> **Exercise details**:
What you return must match the records character for character.

※

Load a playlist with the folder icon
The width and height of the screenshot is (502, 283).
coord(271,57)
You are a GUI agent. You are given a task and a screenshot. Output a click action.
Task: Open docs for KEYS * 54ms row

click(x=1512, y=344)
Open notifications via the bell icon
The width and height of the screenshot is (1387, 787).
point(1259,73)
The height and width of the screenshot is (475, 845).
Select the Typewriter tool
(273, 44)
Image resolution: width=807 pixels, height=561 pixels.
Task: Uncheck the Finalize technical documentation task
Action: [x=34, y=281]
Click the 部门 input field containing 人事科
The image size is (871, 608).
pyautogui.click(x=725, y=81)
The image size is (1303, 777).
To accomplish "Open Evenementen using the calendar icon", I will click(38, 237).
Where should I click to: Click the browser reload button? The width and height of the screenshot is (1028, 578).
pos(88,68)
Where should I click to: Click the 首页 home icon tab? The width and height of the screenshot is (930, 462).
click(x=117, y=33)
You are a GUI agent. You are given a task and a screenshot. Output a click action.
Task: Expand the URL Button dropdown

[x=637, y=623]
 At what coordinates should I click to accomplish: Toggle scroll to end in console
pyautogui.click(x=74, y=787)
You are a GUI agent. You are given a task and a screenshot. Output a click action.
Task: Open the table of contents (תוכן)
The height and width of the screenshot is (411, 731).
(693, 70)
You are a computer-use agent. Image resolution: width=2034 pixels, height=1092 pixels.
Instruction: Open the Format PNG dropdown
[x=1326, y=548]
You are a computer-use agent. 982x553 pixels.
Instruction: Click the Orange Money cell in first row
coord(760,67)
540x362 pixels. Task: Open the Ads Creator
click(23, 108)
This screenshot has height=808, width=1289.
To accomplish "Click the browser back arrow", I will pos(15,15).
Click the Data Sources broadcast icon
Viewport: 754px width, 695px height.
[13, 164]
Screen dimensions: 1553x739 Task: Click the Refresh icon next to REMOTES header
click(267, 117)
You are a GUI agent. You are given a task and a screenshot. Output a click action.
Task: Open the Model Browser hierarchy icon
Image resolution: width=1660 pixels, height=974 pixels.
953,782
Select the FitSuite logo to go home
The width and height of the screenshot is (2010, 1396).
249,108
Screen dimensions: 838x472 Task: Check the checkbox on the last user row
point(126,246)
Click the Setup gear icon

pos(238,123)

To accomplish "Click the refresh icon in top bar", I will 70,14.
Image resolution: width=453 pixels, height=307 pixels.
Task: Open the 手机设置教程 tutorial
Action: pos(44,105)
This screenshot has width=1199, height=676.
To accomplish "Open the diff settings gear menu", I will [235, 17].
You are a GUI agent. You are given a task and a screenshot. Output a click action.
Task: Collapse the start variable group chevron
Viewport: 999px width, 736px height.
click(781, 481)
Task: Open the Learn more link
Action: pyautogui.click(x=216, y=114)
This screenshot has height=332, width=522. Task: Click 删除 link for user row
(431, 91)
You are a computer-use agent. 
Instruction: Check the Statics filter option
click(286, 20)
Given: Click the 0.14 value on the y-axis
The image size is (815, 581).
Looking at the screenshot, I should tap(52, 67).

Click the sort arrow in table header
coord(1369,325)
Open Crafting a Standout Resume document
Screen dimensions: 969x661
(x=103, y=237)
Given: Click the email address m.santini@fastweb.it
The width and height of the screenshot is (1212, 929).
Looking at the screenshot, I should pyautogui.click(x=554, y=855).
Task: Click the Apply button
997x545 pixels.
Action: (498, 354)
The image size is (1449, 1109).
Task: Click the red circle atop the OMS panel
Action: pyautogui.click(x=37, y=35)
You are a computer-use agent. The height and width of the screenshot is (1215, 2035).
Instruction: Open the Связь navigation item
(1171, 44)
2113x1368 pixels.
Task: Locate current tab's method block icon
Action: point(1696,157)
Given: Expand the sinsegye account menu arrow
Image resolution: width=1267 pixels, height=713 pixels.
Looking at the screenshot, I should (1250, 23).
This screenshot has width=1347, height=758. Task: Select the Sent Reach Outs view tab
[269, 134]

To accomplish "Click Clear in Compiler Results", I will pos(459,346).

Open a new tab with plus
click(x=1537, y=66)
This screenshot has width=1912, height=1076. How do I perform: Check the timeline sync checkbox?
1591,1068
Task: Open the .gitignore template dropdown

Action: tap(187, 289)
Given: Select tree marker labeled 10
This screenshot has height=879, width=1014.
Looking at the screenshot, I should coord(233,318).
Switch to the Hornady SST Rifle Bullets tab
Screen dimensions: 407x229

※

> **Result for this task**:
Load a playlist with the folder icon
The width and height of the screenshot is (502, 283).
coord(271,57)
You are a GUI agent. You are given a task and a screenshot. Output a click action.
Task: Open docs for KEYS * 54ms row

click(x=1512, y=344)
Open notifications via the bell icon
The width and height of the screenshot is (1387, 787).
point(1259,73)
The height and width of the screenshot is (475, 845).
Select the Typewriter tool
(273, 44)
Image resolution: width=807 pixels, height=561 pixels.
Task: Uncheck the Finalize technical documentation task
Action: [x=34, y=281]
Click the 部门 input field containing 人事科
The image size is (871, 608).
pyautogui.click(x=725, y=81)
The image size is (1303, 777).
To accomplish "Open Evenementen using the calendar icon", I will click(38, 237).
Where should I click to: Click the browser reload button? The width and height of the screenshot is (1028, 578).
pos(88,68)
Where should I click to: Click the 首页 home icon tab? The width and height of the screenshot is (930, 462).
click(x=117, y=33)
You are a GUI agent. You are given a task and a screenshot. Output a click action.
Task: Expand the URL Button dropdown

[x=637, y=623]
 At what coordinates should I click to accomplish: Toggle scroll to end in console
pyautogui.click(x=74, y=787)
You are a GUI agent. You are given a task and a screenshot. Output a click action.
Task: Open the table of contents (תוכן)
The height and width of the screenshot is (411, 731).
(693, 70)
You are a computer-use agent. Image resolution: width=2034 pixels, height=1092 pixels.
Instruction: Open the Format PNG dropdown
[x=1326, y=548]
You are a computer-use agent. 982x553 pixels.
Instruction: Click the Orange Money cell in first row
coord(760,67)
540x362 pixels. Task: Open the Ads Creator
click(23, 108)
This screenshot has height=808, width=1289.
To accomplish "Click the browser back arrow", I will pos(15,15).
Click the Data Sources broadcast icon
Viewport: 754px width, 695px height.
[13, 164]
Screen dimensions: 1553x739 Task: Click the Refresh icon next to REMOTES header
click(267, 117)
You are a GUI agent. You are given a task and a screenshot. Output a click action.
Task: Open the Model Browser hierarchy icon
Image resolution: width=1660 pixels, height=974 pixels.
953,782
Select the FitSuite logo to go home
The width and height of the screenshot is (2010, 1396).
249,108
Screen dimensions: 838x472 Task: Check the checkbox on the last user row
point(126,246)
Click the Setup gear icon

pos(238,123)

To accomplish "Click the refresh icon in top bar", I will 70,14.
Image resolution: width=453 pixels, height=307 pixels.
Task: Open the 手机设置教程 tutorial
Action: pos(44,105)
This screenshot has width=1199, height=676.
To accomplish "Open the diff settings gear menu", I will [235, 17].
You are a GUI agent. You are given a task and a screenshot. Output a click action.
Task: Collapse the start variable group chevron
Viewport: 999px width, 736px height.
click(781, 481)
Task: Open the Learn more link
Action: pyautogui.click(x=216, y=114)
This screenshot has height=332, width=522. Task: Click 删除 link for user row
(431, 91)
You are a computer-use agent. 
Instruction: Check the Statics filter option
click(286, 20)
Given: Click the 0.14 value on the y-axis
The image size is (815, 581).
Looking at the screenshot, I should tap(52, 67).

Click the sort arrow in table header
coord(1369,325)
Open Crafting a Standout Resume document
Screen dimensions: 969x661
(x=103, y=237)
Given: Click the email address m.santini@fastweb.it
The width and height of the screenshot is (1212, 929).
Looking at the screenshot, I should pyautogui.click(x=554, y=855).
Task: Click the Apply button
997x545 pixels.
Action: (498, 354)
The image size is (1449, 1109).
Task: Click the red circle atop the OMS panel
Action: pyautogui.click(x=37, y=35)
You are a computer-use agent. The height and width of the screenshot is (1215, 2035).
Instruction: Open the Связь navigation item
(1171, 44)
2113x1368 pixels.
Task: Locate current tab's method block icon
Action: point(1696,157)
Given: Expand the sinsegye account menu arrow
Image resolution: width=1267 pixels, height=713 pixels.
Looking at the screenshot, I should (1250, 23).
This screenshot has width=1347, height=758. Task: Select the Sent Reach Outs view tab
[269, 134]

To accomplish "Click Clear in Compiler Results", I will pos(459,346).

Open a new tab with plus
click(x=1537, y=66)
This screenshot has width=1912, height=1076. How do I perform: Check the timeline sync checkbox?
1591,1068
Task: Open the .gitignore template dropdown

Action: tap(187, 289)
Given: Select tree marker labeled 10
This screenshot has height=879, width=1014.
Looking at the screenshot, I should coord(233,318).
Switch to the Hornady SST Rifle Bullets tab
Screen dimensions: 407x229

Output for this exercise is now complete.